## Dataset extract
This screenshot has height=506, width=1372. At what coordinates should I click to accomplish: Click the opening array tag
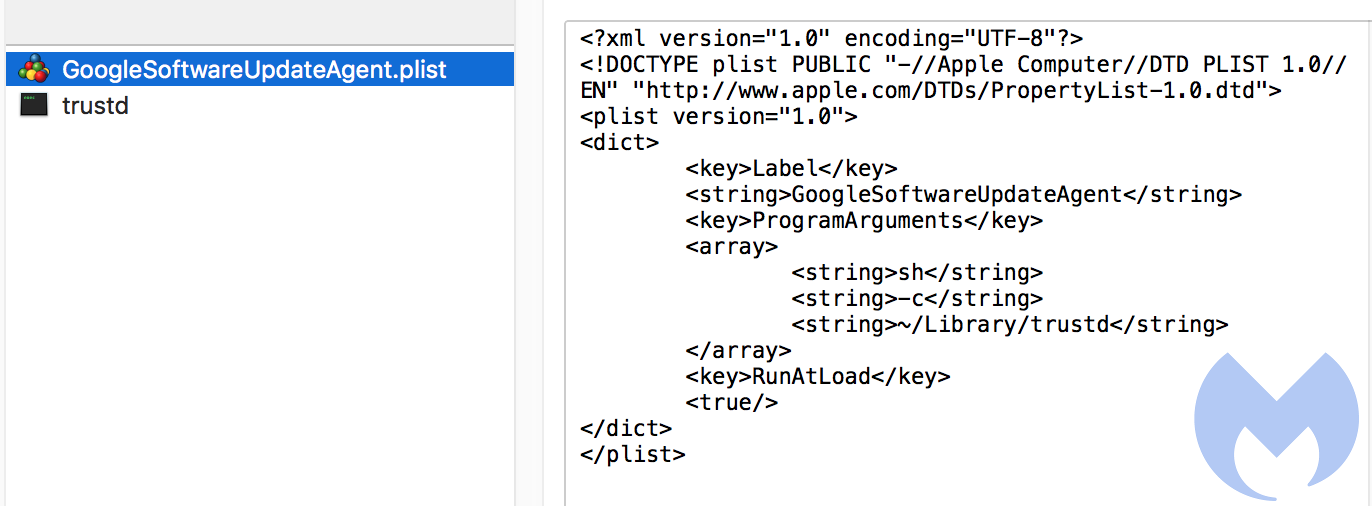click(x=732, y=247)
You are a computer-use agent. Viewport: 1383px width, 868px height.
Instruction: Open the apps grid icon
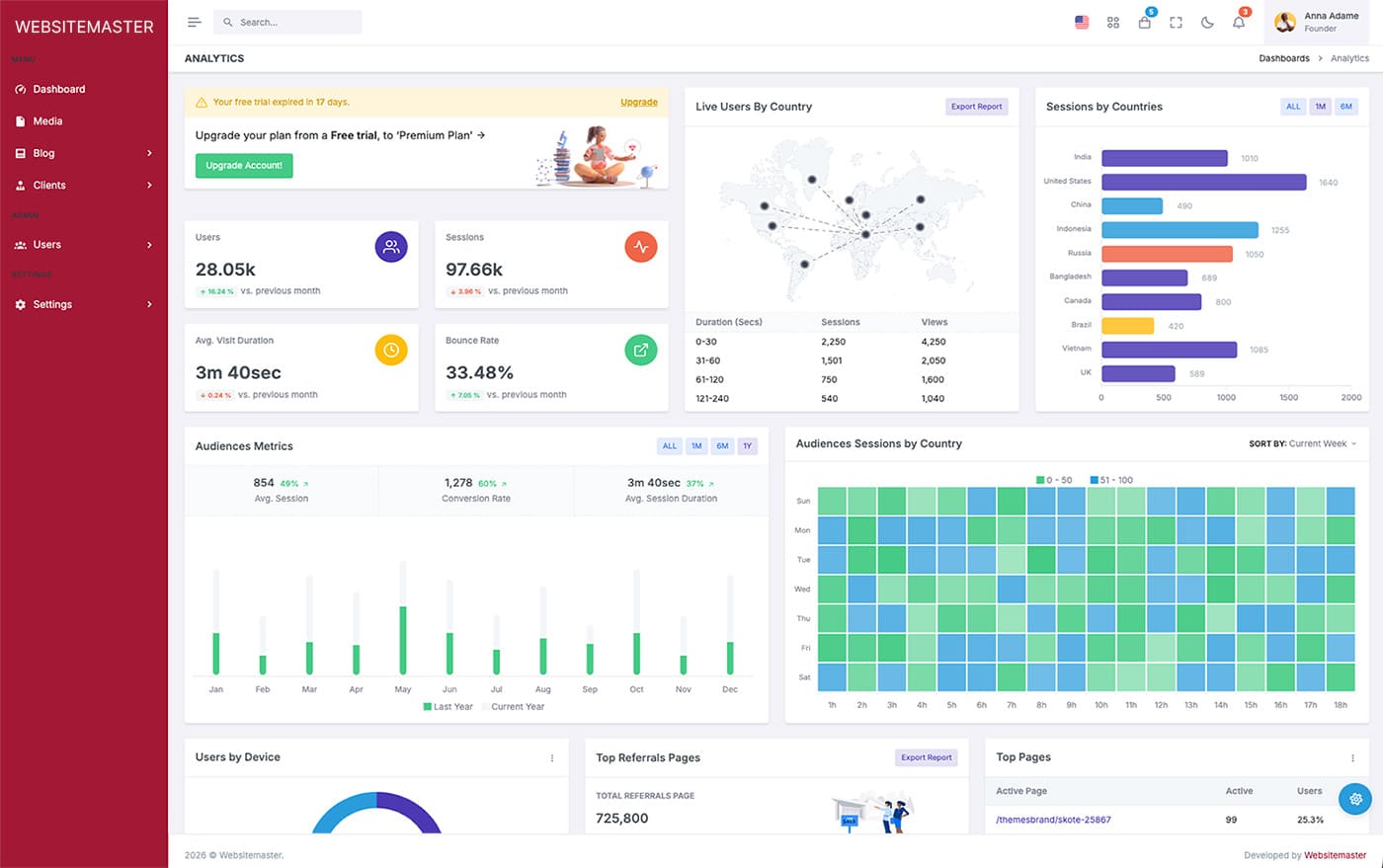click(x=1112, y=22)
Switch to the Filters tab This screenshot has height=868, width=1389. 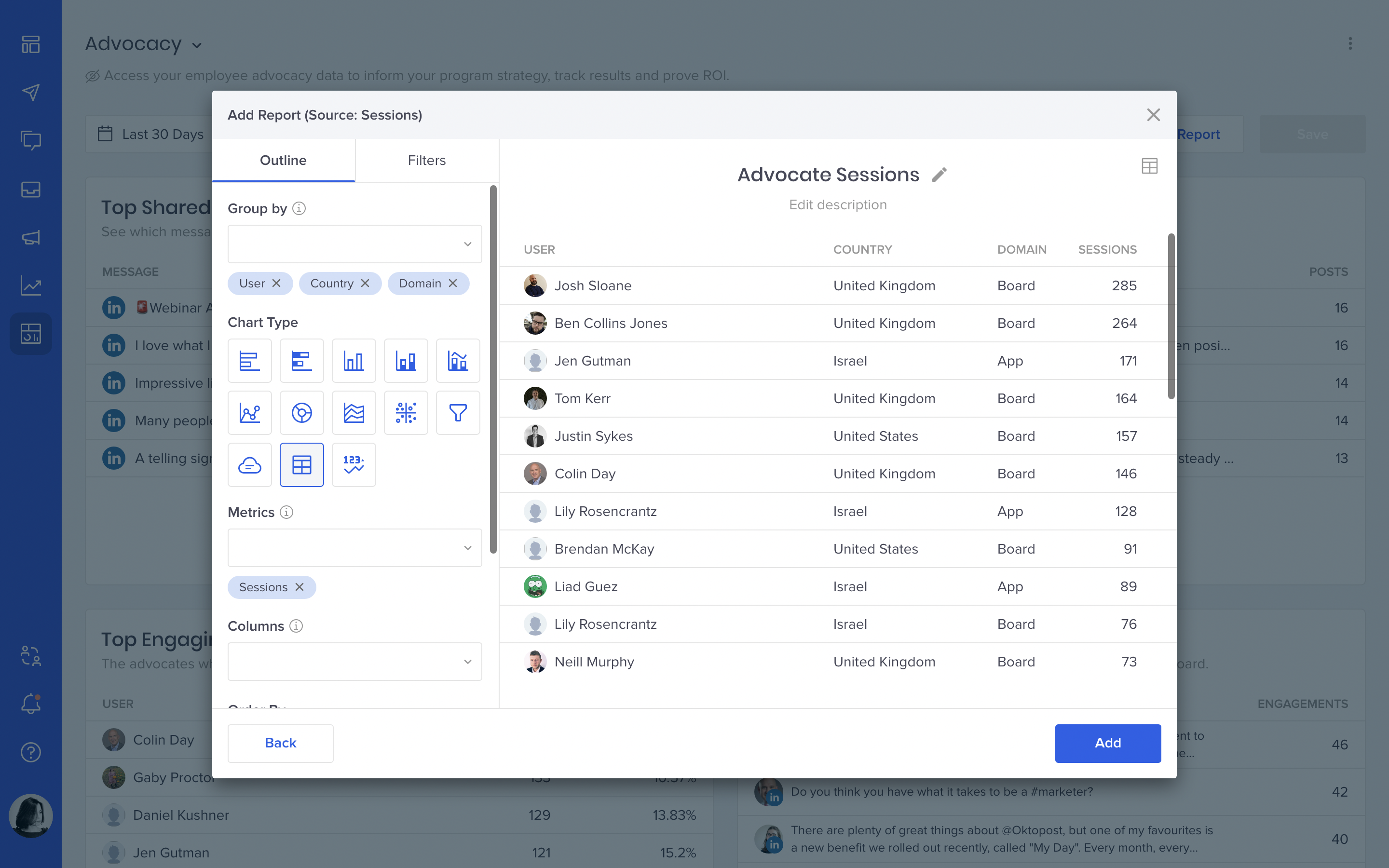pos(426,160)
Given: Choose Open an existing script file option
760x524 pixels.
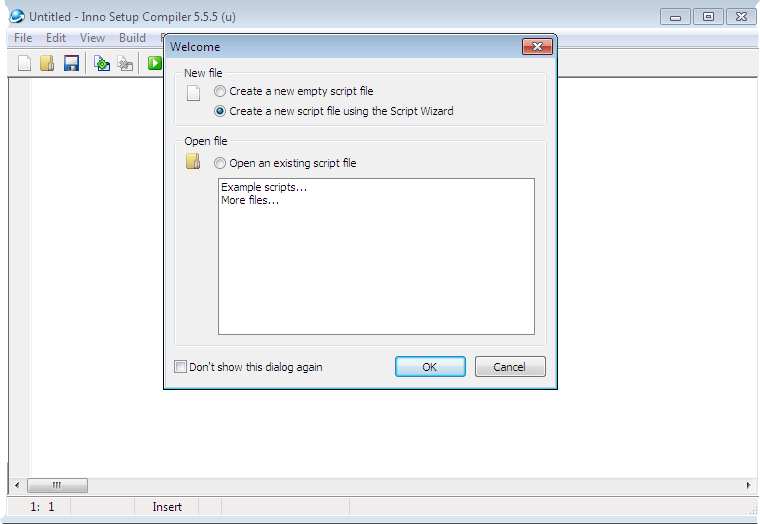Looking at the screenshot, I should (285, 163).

* * *

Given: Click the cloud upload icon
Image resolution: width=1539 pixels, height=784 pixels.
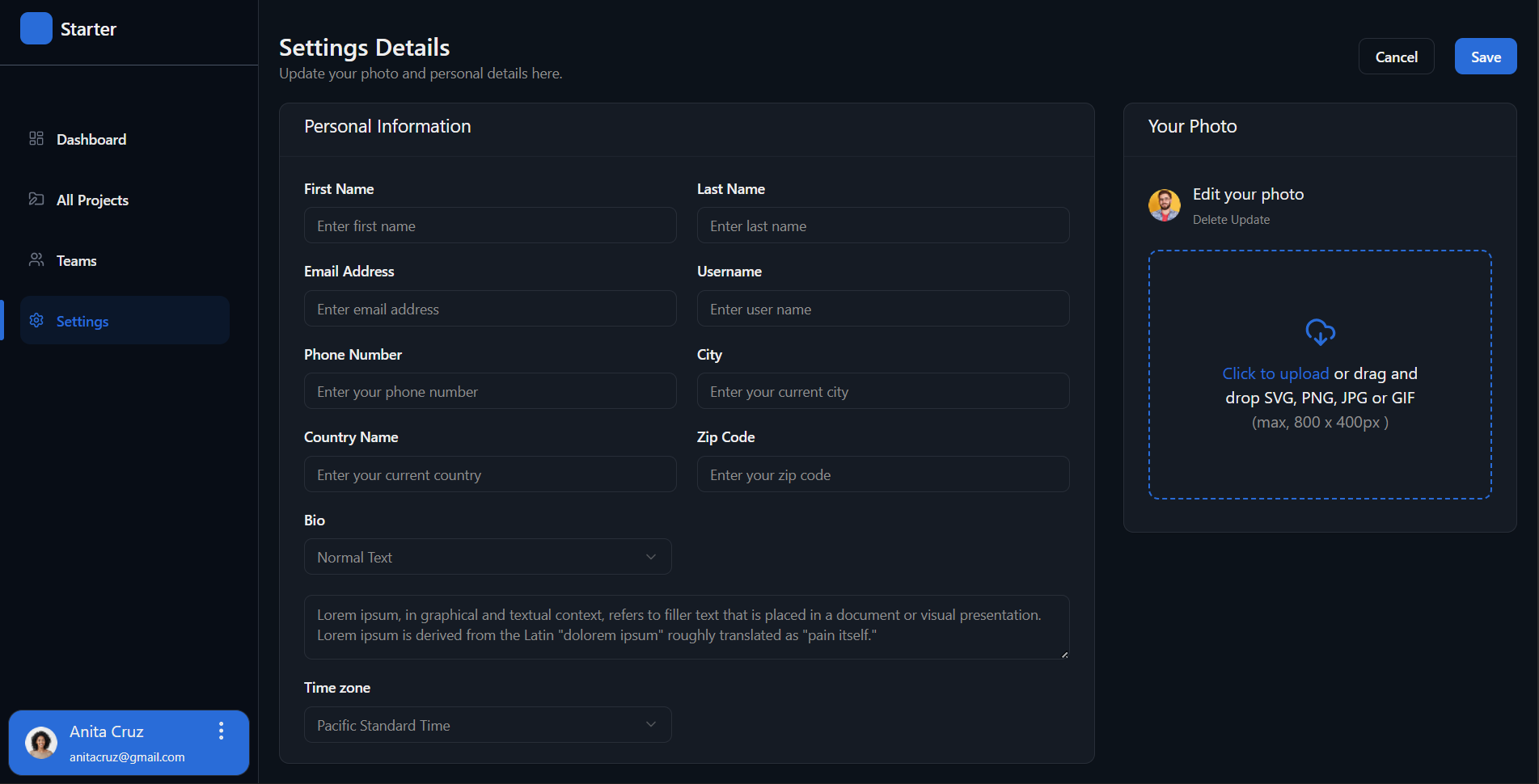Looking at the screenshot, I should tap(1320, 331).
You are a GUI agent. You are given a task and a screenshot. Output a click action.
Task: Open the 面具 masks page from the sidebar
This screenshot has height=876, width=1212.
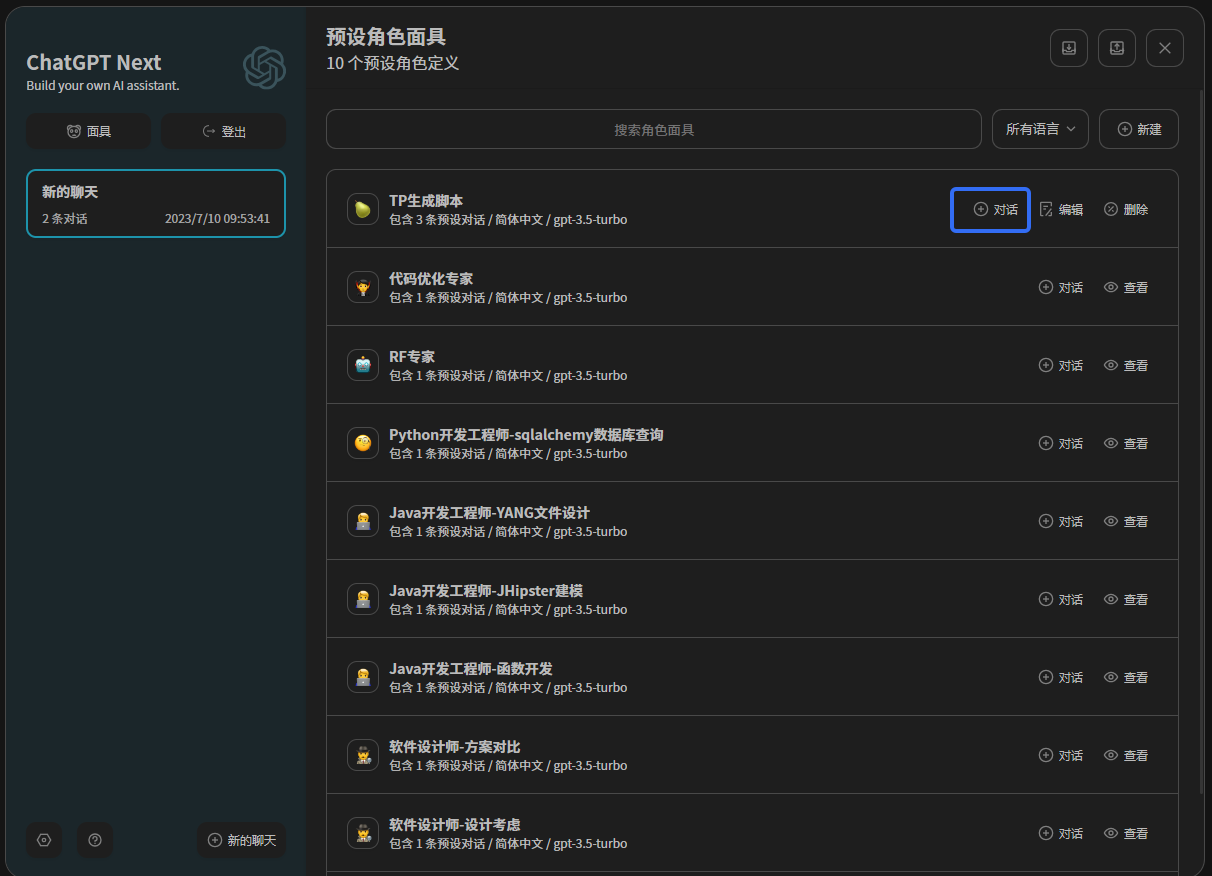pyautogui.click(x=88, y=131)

* * *

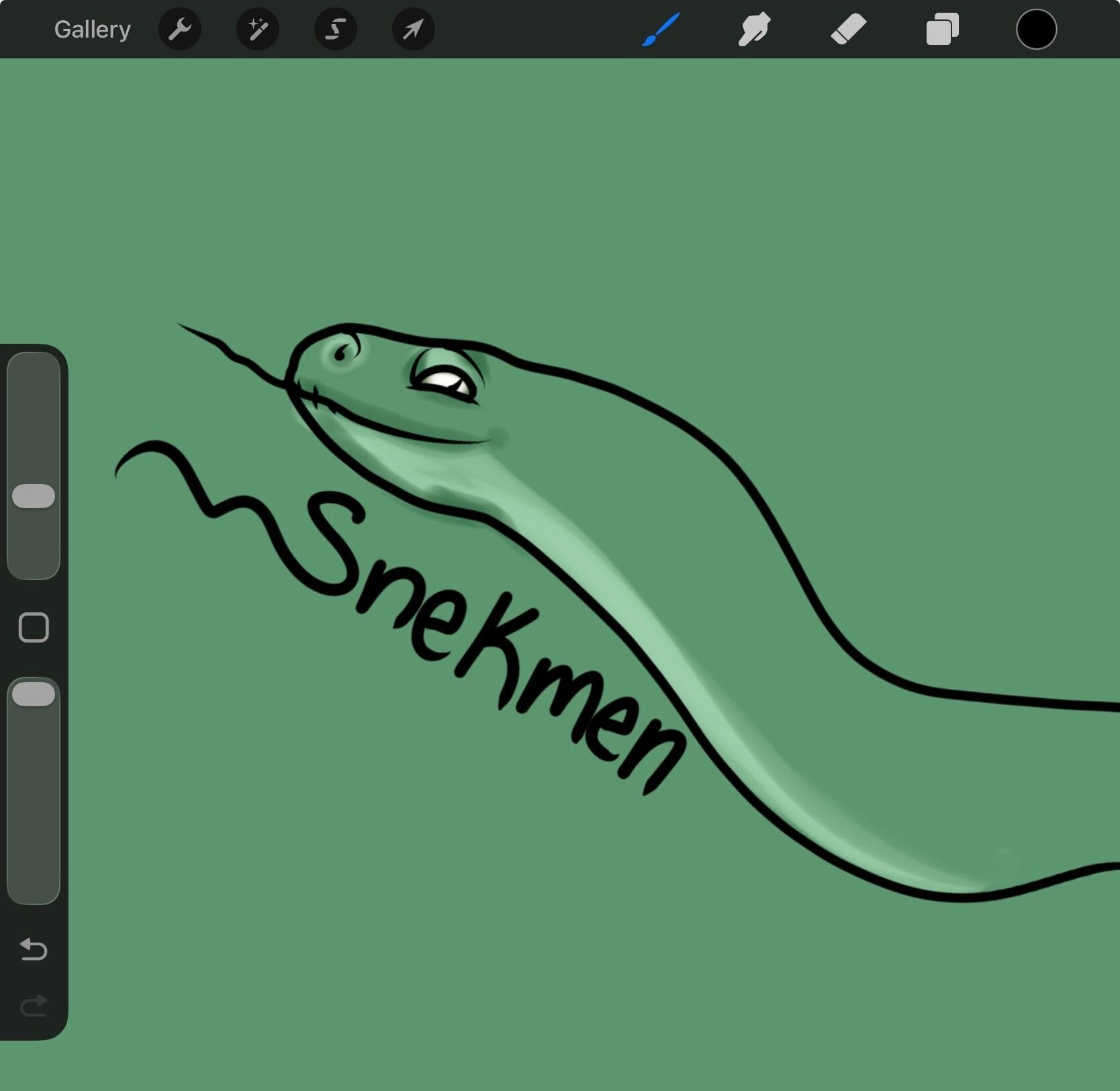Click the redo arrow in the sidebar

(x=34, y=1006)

## Challenge
Rewrite the stretch of the data above, from the line containing "You are a GUI" through the line containing "pyautogui.click(x=88, y=131)" with both of those lines included, as a numbered list that skips any blank lines. Leave the pictures out of your answer.

## Worked solution
1. You are a GUI agent. You are given a task and a screenshot. Output a click action.
2. Task: Open the 面具 masks page from the sidebar
3. This screenshot has height=876, width=1212.
4. pyautogui.click(x=88, y=131)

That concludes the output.